Write out the entries below exactly, but only from the line containing "655x981 pixels." through the line containing "Open Self Services in the sidebar", and without the pictures.
+--
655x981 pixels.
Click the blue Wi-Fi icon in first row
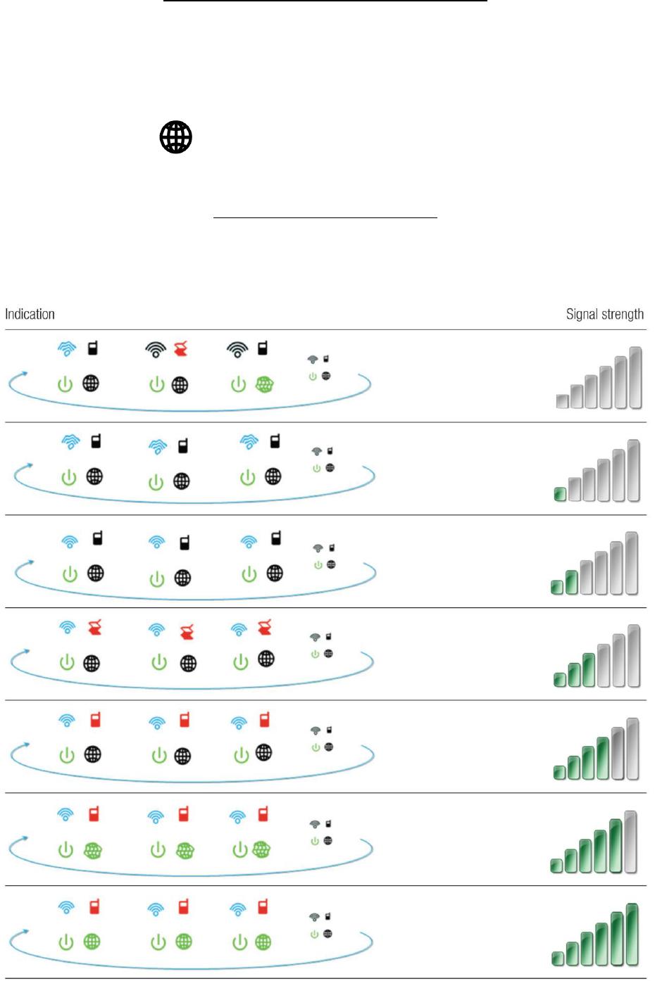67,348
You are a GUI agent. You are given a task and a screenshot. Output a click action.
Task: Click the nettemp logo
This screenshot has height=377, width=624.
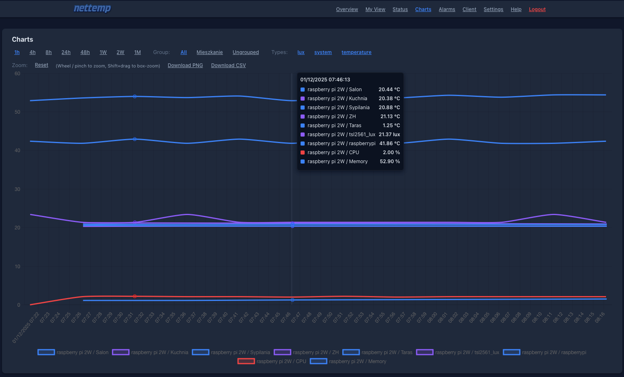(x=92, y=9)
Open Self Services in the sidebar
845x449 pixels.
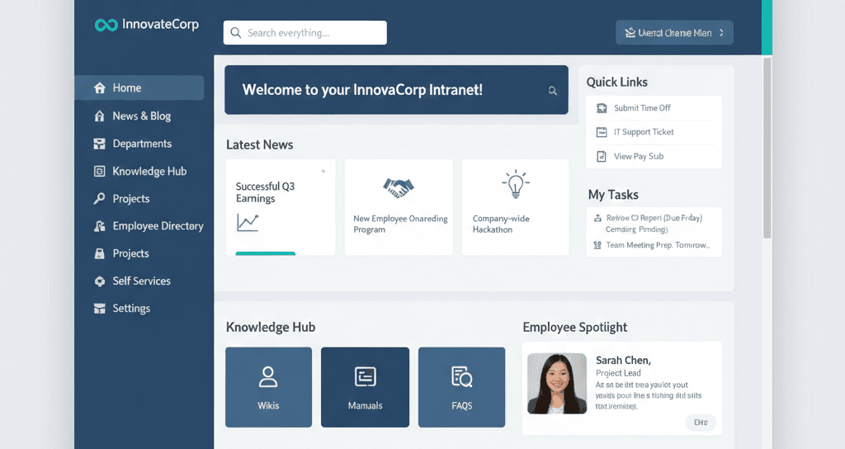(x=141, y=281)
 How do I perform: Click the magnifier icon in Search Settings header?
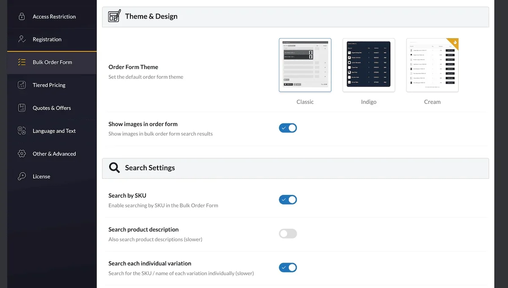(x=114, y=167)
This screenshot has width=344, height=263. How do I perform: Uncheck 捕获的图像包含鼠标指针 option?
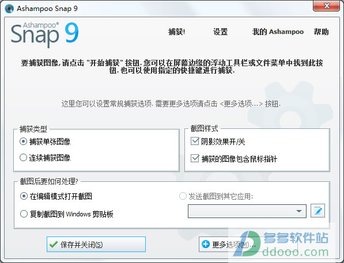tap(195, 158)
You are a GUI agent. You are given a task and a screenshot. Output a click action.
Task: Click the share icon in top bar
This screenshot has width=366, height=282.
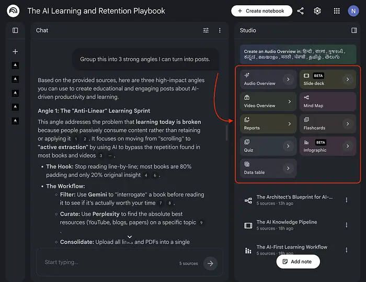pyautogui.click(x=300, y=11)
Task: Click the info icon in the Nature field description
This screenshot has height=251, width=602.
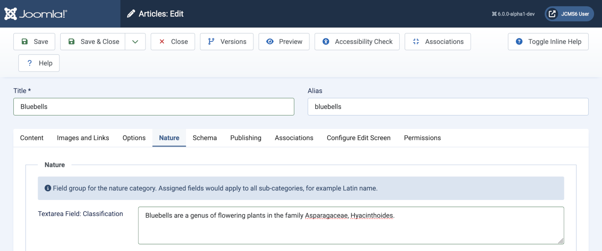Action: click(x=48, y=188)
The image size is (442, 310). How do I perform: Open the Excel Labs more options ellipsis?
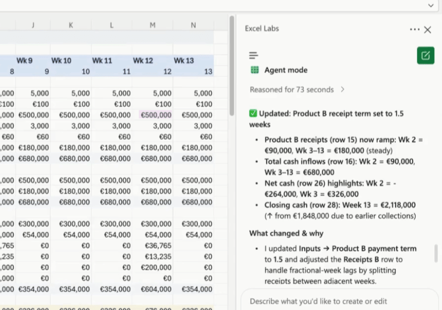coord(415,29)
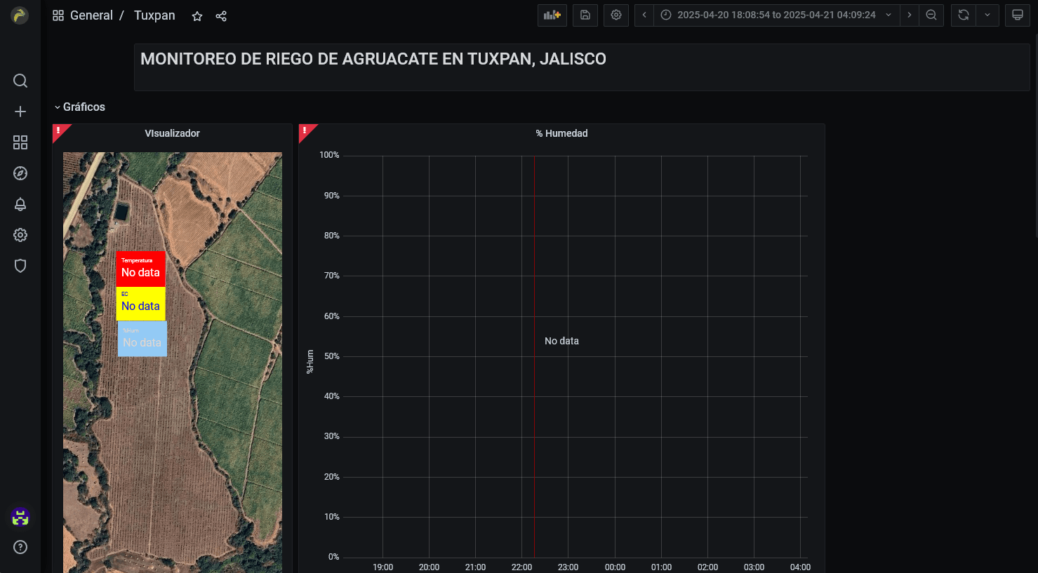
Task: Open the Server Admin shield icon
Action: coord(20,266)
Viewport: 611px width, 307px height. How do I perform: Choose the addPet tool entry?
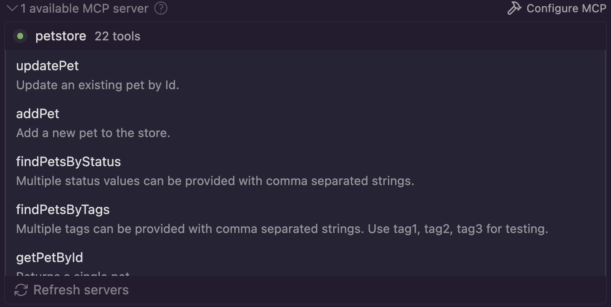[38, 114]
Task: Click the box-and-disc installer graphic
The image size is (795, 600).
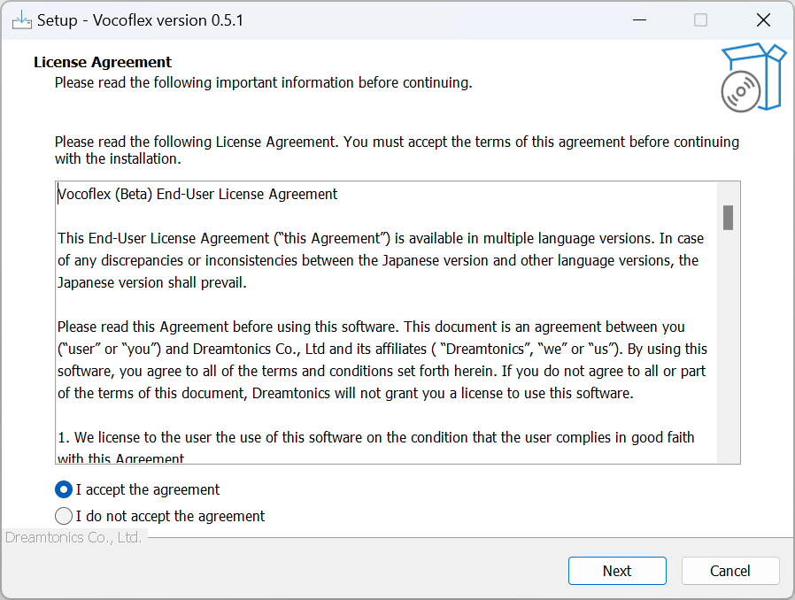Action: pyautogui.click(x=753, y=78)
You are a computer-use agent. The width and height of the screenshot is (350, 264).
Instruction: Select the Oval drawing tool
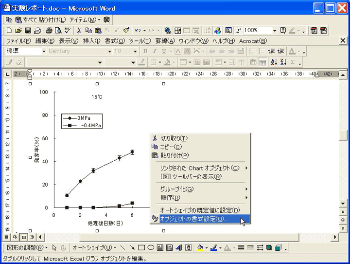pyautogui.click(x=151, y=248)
+--
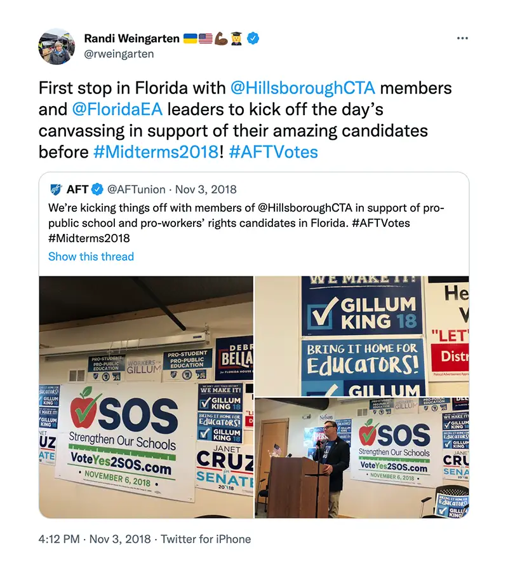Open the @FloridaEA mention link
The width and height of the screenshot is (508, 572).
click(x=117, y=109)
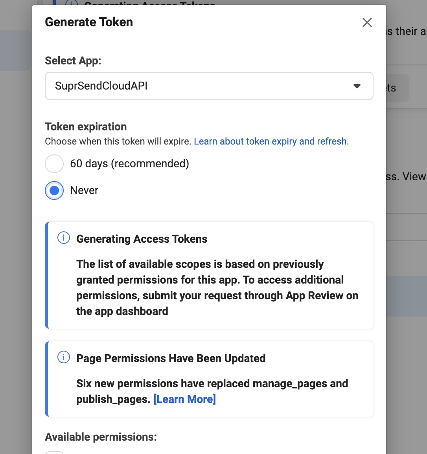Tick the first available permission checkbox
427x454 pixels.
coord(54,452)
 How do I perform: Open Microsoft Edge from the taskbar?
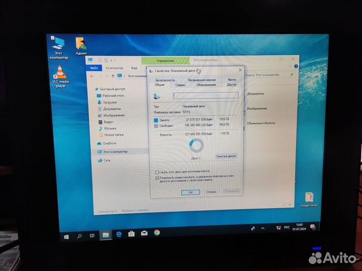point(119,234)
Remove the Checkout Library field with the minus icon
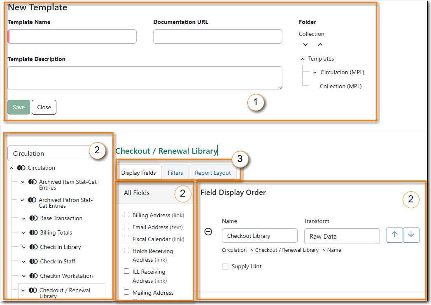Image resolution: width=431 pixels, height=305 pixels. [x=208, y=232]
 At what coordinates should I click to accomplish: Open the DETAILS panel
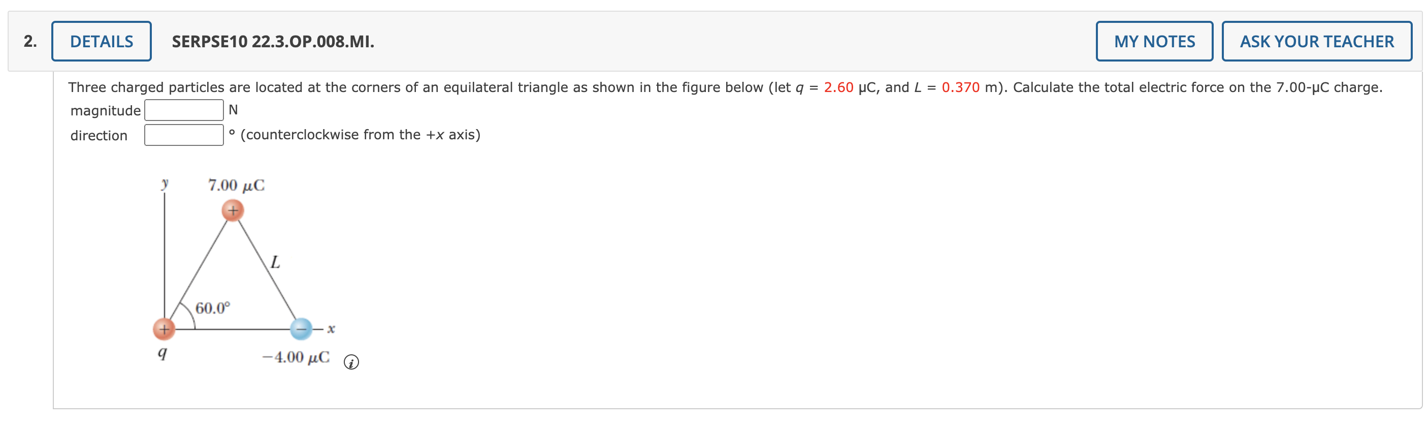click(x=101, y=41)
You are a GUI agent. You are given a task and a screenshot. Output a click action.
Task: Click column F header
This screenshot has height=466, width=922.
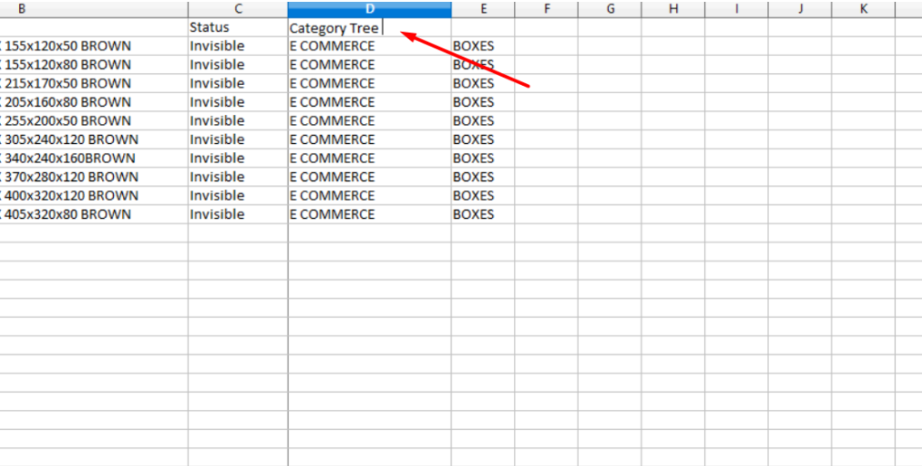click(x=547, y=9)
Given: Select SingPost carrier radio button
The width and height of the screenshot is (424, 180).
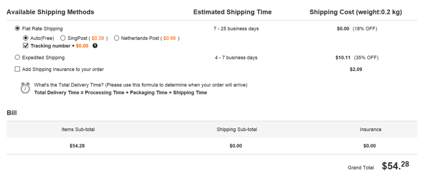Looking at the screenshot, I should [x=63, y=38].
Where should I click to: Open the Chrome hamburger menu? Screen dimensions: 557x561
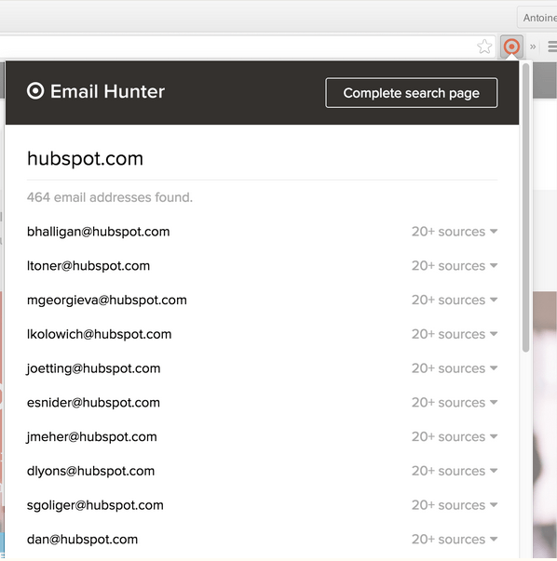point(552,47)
+--
_Written solution_.
655x981 pixels.
Click the blue Wi-Fi icon in first row
67,348
You are a GUI agent. You are given a task and a screenshot. Output a click action.
Task: Click the nettemp logo
This screenshot has height=377, width=624.
(x=92, y=9)
Open Self Services in the sidebar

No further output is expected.